* EXERCISE DIRECTIONS
Print exactly the lines below between the line holding "кнопка связи (284, 1079)" and the line holding "Returnering og reklamation (45, 2173)", inclusive, and nothing more.

* RECORDS SHOWN
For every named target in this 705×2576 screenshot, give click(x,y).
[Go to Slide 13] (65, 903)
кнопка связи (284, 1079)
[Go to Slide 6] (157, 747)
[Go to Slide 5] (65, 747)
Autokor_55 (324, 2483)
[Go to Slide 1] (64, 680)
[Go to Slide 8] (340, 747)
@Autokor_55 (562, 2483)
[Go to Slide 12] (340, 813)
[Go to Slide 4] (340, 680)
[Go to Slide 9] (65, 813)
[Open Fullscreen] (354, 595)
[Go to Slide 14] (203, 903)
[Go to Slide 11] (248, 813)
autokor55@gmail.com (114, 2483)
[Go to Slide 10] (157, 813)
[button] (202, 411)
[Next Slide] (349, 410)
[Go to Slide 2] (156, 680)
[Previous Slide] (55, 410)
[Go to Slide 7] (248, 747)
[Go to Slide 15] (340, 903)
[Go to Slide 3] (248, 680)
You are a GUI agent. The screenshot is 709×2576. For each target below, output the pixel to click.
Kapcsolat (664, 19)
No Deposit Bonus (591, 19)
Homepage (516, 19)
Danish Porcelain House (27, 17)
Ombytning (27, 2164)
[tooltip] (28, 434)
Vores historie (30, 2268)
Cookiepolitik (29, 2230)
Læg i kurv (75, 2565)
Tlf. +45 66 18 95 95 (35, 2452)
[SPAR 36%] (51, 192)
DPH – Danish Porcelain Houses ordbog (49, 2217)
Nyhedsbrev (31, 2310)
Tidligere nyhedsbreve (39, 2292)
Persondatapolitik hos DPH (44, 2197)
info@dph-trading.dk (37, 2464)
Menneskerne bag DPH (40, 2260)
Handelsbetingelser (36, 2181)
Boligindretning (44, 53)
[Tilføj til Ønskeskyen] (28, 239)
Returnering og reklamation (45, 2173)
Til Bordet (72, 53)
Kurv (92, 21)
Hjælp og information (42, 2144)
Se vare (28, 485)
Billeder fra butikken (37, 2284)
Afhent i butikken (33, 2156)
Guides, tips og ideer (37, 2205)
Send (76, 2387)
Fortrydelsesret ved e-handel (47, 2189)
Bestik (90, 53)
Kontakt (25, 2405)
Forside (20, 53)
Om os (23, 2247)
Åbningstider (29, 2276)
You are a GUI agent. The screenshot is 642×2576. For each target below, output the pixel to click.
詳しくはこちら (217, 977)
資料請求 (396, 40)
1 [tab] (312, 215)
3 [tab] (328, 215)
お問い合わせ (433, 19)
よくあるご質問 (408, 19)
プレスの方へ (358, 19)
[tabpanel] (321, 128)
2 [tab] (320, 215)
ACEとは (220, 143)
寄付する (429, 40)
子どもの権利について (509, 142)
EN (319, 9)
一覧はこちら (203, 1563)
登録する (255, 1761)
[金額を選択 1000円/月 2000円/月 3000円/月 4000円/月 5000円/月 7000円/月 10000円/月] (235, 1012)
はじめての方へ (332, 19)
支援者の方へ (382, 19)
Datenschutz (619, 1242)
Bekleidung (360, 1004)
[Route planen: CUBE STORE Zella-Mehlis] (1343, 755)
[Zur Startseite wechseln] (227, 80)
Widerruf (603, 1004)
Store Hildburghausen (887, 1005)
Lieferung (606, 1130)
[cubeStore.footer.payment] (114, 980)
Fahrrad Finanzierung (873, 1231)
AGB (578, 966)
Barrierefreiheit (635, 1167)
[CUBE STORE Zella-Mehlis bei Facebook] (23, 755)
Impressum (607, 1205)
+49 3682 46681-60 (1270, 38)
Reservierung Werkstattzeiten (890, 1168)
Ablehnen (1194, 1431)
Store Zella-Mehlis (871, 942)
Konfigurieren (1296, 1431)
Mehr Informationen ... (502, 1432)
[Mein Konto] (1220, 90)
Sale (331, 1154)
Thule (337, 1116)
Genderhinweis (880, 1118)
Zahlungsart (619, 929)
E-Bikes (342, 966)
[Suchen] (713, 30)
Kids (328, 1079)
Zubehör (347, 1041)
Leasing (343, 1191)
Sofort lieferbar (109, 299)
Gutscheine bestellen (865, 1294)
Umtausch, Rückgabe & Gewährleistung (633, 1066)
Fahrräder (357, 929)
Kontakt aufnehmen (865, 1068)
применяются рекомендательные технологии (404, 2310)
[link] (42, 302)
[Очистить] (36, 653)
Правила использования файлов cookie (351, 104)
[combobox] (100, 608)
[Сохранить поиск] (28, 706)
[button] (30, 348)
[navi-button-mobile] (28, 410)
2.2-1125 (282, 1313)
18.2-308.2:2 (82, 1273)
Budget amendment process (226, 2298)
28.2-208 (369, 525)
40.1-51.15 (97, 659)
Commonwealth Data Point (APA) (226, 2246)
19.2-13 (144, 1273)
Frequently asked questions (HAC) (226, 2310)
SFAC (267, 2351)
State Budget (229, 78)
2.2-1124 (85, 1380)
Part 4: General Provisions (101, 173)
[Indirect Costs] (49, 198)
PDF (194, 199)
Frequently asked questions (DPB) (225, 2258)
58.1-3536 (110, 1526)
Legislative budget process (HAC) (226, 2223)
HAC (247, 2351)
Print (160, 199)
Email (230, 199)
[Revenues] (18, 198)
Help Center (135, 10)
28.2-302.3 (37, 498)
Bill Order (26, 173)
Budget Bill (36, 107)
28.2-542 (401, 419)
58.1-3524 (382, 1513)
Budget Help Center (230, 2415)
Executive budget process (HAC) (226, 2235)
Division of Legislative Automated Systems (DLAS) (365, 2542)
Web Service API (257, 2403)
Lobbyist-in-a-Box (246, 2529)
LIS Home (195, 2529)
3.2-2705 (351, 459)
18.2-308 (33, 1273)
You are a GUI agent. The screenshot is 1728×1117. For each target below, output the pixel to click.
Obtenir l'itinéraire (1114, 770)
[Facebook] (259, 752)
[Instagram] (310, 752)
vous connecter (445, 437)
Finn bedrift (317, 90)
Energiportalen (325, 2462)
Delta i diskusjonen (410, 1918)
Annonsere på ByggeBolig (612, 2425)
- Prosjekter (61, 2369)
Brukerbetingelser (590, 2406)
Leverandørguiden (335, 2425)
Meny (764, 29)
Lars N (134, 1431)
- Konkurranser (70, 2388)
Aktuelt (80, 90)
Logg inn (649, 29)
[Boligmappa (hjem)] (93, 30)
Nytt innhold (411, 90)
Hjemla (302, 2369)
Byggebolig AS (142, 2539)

* WRITTEN SOLUTION
кнопка связи (284, 1079)
[Go to Slide 6] (157, 747)
[Go to Slide 5] (65, 747)
Autokor_55 (324, 2483)
[Go to Slide 1] (64, 680)
[Go to Slide 8] (340, 747)
@Autokor_55 (562, 2483)
[Go to Slide 12] (340, 813)
[Go to Slide 4] (340, 680)
[Go to Slide 9] (65, 813)
[Open Fullscreen] (354, 595)
[Go to Slide 14] (203, 903)
[Go to Slide 11] (248, 813)
autokor55@gmail.com (114, 2483)
[Go to Slide 10] (157, 813)
[button] (202, 411)
[Next Slide] (349, 410)
[Go to Slide 2] (156, 680)
[Previous Slide] (55, 410)
[Go to Slide 7] (248, 747)
[Go to Slide 15] (340, 903)
[Go to Slide 3] (248, 680)
You are a GUI agent. The screenshot is 709×2576. For each target below, output the pixel to click.
Kapcsolat (664, 19)
No Deposit Bonus (591, 19)
Homepage (516, 19)
Danish Porcelain House (27, 17)
Ombytning (27, 2164)
[tooltip] (28, 434)
Vores historie (30, 2268)
Cookiepolitik (29, 2230)
Læg i kurv (75, 2565)
Tlf. +45 66 18 95 95 (35, 2452)
[SPAR 36%] (51, 192)
DPH – Danish Porcelain Houses ordbog (49, 2217)
Nyhedsbrev (31, 2310)
Tidligere nyhedsbreve (39, 2292)
Persondatapolitik hos DPH (44, 2197)
info@dph-trading.dk (37, 2464)
Menneskerne bag DPH (40, 2260)
Handelsbetingelser (36, 2181)
Boligindretning (44, 53)
[Tilføj til Ønskeskyen] (28, 239)
Returnering og reklamation (45, 2173)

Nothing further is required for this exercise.